Late this evening Ed Kless from Sage US and Verasage turned me on to Shoeboxed. It’s a US based mail receipts mail-in service that digitizes receipts and spits out a spreadsheet for later use. My initial impressions were favourable. The site is clean, simple to use and offers a sensible pricing model. It backs up its value add story with a calculator from which you can see the potential savings from using the service. As a concept it is fine but late last year, they switched focus away from being a business oriented play to one that embraces consumer spending.
TechCrunch thought it was pretty good but a stream of comments about how it has a string of reps and affiliates running around college campuses attempting to sign up users got me worried. But then I thought about Ed’s drawing it to my attention.

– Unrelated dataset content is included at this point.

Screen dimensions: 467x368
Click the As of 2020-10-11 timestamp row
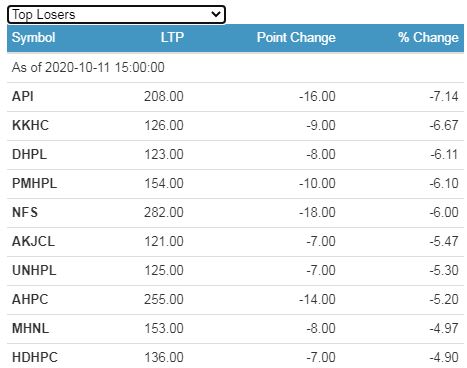[235, 68]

My guess is that Shoeboxed didn’t get a ton of takers after its initial pitch to business and despite it getting plenty of press coverage. Right idea, wrong timing. It’s Facebook group only has 543 members. It therefore made the innovators’ classic error of switching course and relaunching. The ever watchful blogs took this as a sign that all is not well and they may be right. WIth a staff in excess of 30 for what is an incredibly simple service, but VC backed, this is not surprising.
The US is still very much postal driven and claims a high delivery rate. The UK’s postal service as we know is another story. That puts up doubt in my mind. As a business idea, it has promise. Pity about the infrastructure upon which it relies and the inevitable need to incur charges for registered or recorded delivery.